* [Exercise description]: Can you turn everything from the line containing "This screenshot has width=841, height=576." down to the end of the listing into a Markdown table with the columns Row and Listing line, leaving out blank lines?

* [Provided records]:
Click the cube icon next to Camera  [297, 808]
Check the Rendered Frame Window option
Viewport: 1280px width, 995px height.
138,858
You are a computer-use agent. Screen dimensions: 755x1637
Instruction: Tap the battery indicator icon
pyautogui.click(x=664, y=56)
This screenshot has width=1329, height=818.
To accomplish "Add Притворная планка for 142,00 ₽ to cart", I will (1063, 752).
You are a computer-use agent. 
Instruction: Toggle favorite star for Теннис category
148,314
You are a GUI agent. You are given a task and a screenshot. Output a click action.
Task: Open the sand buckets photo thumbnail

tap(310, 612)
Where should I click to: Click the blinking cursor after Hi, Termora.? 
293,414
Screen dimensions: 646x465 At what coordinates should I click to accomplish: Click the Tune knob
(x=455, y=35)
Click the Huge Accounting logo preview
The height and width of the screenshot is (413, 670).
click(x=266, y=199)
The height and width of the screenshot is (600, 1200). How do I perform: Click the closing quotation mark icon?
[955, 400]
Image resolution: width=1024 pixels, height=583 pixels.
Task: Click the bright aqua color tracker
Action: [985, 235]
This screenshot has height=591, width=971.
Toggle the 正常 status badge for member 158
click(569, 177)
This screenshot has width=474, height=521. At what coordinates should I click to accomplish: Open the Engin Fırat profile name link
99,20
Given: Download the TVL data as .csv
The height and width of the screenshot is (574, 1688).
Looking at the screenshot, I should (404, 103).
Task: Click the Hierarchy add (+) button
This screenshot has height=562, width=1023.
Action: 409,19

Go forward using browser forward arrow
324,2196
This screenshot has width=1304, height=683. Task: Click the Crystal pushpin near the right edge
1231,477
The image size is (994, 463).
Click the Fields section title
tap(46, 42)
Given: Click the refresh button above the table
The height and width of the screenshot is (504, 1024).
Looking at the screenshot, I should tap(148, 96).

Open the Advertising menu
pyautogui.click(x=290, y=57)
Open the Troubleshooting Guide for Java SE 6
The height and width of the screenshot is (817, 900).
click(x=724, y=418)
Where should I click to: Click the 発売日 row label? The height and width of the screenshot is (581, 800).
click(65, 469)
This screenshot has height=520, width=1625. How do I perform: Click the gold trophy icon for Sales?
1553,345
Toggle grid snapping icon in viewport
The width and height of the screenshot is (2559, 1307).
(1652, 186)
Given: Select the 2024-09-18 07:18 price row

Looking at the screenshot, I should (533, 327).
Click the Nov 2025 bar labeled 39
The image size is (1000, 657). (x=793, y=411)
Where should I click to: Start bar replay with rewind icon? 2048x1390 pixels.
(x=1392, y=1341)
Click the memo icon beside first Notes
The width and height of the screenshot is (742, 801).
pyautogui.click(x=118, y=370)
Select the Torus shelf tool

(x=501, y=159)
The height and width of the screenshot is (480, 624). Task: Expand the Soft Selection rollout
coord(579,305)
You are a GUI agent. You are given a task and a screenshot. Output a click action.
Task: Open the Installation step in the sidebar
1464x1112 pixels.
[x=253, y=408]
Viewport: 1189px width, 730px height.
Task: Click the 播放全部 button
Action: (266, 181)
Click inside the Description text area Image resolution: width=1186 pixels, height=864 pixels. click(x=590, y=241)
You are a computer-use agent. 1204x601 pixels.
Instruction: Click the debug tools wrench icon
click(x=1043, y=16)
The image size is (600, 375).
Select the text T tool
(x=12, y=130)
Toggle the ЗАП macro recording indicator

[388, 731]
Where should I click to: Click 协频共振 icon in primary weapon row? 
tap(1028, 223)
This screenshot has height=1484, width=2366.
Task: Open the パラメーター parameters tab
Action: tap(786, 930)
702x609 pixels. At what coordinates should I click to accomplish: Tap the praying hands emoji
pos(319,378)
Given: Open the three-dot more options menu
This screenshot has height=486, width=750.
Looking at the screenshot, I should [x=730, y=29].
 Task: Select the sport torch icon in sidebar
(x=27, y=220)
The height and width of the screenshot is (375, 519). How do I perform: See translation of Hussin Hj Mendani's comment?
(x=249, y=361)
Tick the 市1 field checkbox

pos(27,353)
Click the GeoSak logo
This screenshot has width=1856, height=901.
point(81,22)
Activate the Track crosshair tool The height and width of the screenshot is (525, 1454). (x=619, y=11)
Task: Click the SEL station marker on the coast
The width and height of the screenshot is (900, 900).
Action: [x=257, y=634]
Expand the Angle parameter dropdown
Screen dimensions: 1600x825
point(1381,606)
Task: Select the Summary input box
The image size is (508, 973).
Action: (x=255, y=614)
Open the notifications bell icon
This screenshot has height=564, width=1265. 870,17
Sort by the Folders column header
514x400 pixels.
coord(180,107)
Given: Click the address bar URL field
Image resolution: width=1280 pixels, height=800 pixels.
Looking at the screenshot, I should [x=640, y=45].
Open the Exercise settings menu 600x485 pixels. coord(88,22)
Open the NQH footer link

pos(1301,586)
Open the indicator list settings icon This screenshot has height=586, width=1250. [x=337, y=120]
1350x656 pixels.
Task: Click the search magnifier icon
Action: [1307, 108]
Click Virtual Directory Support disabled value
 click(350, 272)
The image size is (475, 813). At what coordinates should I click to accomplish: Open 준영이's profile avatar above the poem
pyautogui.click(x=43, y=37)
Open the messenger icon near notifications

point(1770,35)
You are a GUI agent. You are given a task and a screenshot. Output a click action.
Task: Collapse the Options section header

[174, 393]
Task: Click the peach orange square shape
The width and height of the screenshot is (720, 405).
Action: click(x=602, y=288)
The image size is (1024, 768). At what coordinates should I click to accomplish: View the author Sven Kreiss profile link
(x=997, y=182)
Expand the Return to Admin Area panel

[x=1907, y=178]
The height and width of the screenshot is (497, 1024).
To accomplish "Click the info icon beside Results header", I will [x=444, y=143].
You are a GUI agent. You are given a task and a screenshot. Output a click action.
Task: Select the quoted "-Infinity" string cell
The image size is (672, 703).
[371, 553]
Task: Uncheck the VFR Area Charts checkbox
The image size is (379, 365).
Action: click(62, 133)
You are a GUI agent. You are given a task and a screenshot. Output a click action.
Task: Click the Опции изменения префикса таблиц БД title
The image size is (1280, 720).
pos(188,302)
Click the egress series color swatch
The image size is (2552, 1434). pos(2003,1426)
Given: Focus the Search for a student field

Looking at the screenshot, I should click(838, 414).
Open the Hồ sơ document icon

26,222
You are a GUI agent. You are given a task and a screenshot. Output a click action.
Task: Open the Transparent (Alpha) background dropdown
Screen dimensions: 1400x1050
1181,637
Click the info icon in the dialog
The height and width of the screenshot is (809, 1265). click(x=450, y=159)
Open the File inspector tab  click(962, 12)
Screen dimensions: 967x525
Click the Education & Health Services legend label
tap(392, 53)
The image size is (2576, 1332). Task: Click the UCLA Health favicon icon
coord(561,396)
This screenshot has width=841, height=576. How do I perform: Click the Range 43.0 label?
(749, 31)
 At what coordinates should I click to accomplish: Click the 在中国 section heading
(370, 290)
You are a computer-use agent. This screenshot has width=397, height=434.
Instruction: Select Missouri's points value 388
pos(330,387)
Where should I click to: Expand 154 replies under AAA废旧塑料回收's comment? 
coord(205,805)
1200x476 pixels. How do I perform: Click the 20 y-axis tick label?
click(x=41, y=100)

* [The completed task]:
| Row | Listing line |
|---|---|
| 1 | This screenshot has width=841, height=576. How do I perform: Click the Range 43.0 label? |
| 2 | (749, 31) |
| 3 |  At what coordinates should I click to accomplish: Click the 在中国 section heading |
| 4 | (370, 290) |
| 5 | You are a computer-use agent. This screenshot has width=397, height=434. |
| 6 | Instruction: Select Missouri's points value 388 |
| 7 | pos(330,387) |
| 8 | Where should I click to: Expand 154 replies under AAA废旧塑料回收's comment?  |
| 9 | coord(205,805) |
| 10 | 1200x476 pixels. How do I perform: Click the 20 y-axis tick label? |
| 11 | click(x=41, y=100) |